**EXERCISE DETAILS**
Beginning with the line that holds "You are a computer-use agent. 1456x819" and ending with the last line of the entries, please output each line exactly, apart from any pictures.

(Stored data entries)

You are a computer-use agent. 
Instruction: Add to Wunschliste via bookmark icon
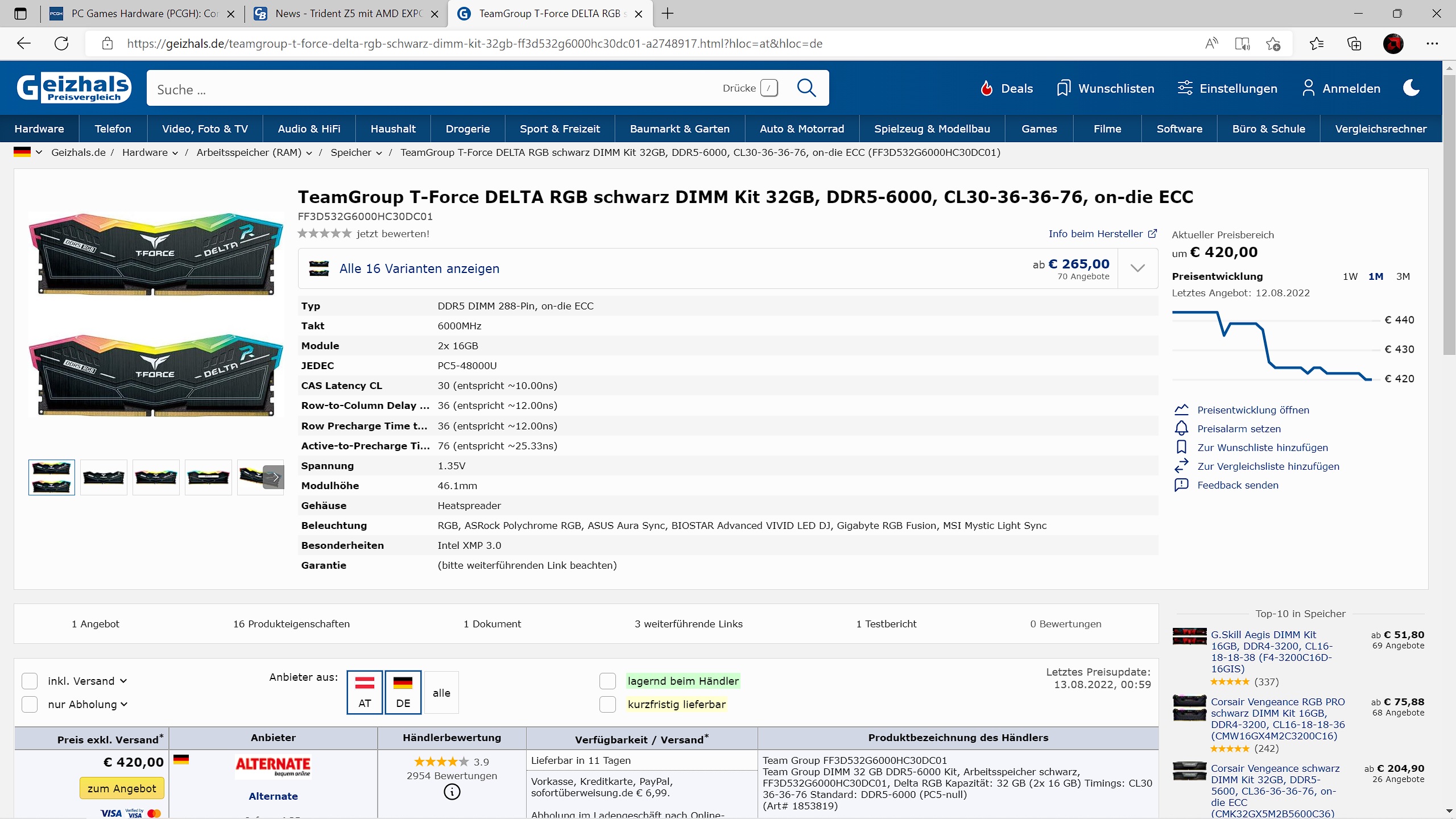click(x=1181, y=447)
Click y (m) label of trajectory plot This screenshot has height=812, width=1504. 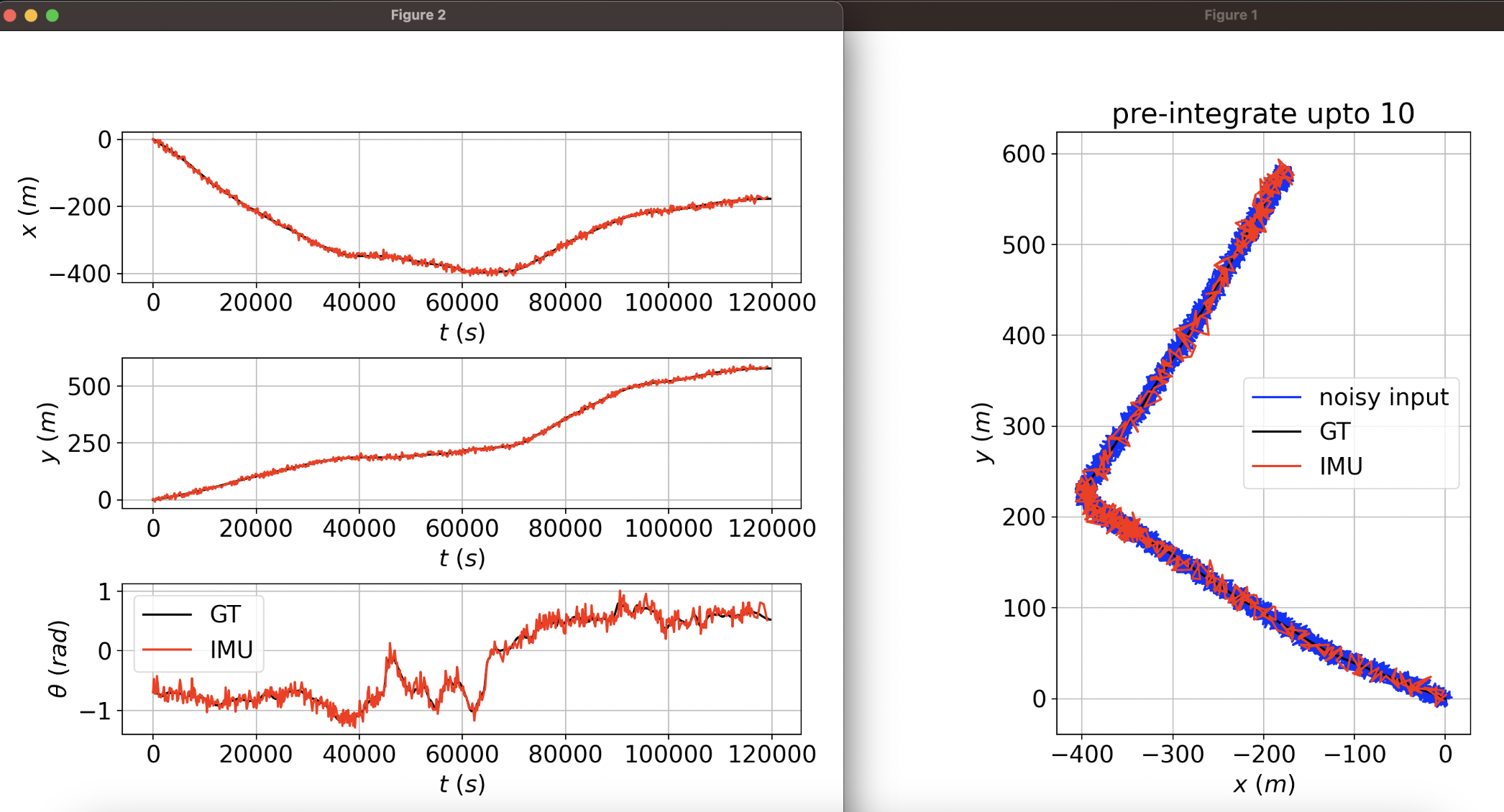(x=982, y=433)
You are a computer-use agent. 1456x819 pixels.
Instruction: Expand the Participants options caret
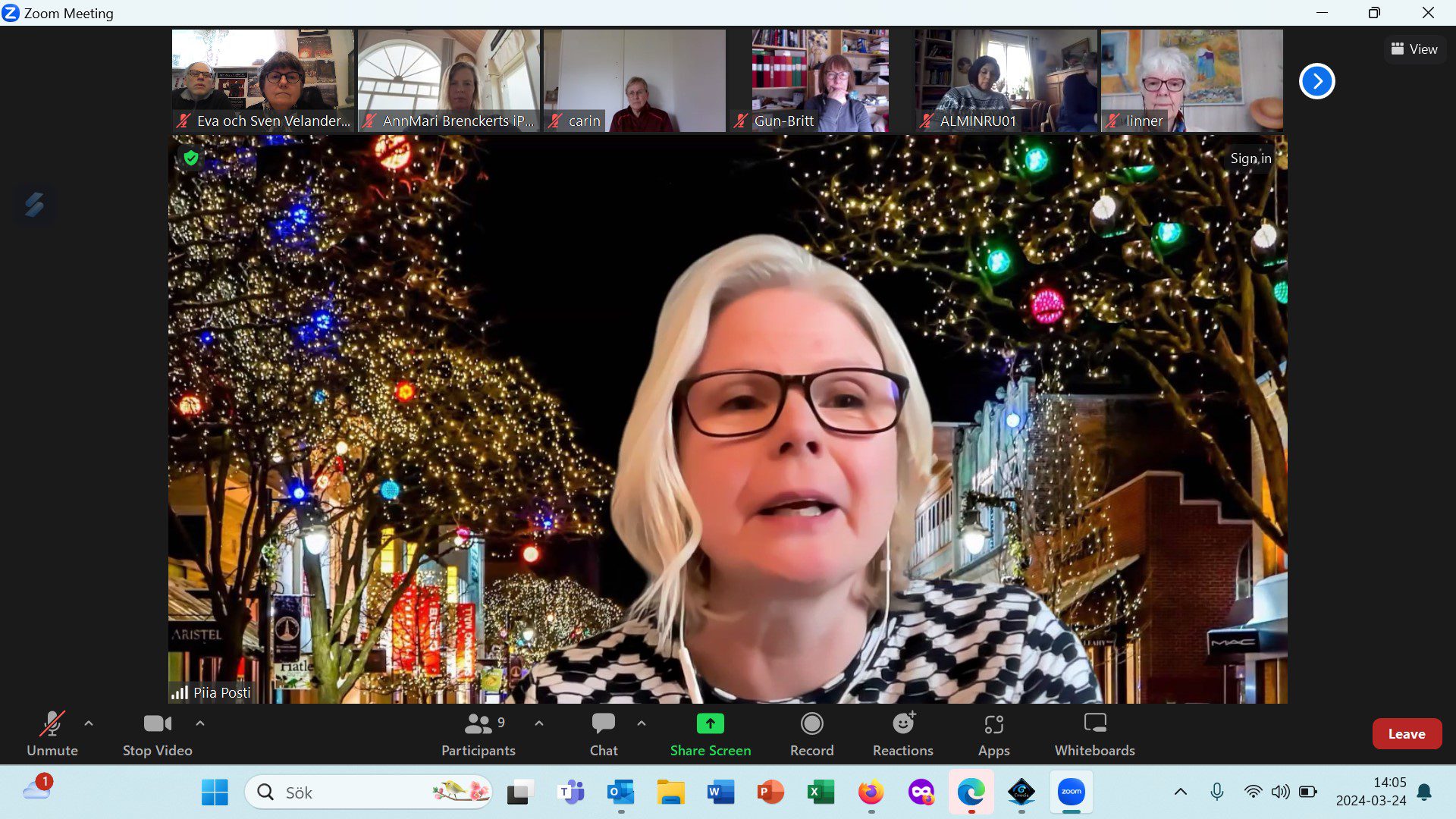tap(539, 723)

**SOLVED EXERCISE**
You are a computer-use agent. 1456x819 pixels.
Instruction: Expand the Participants options caret
tap(539, 723)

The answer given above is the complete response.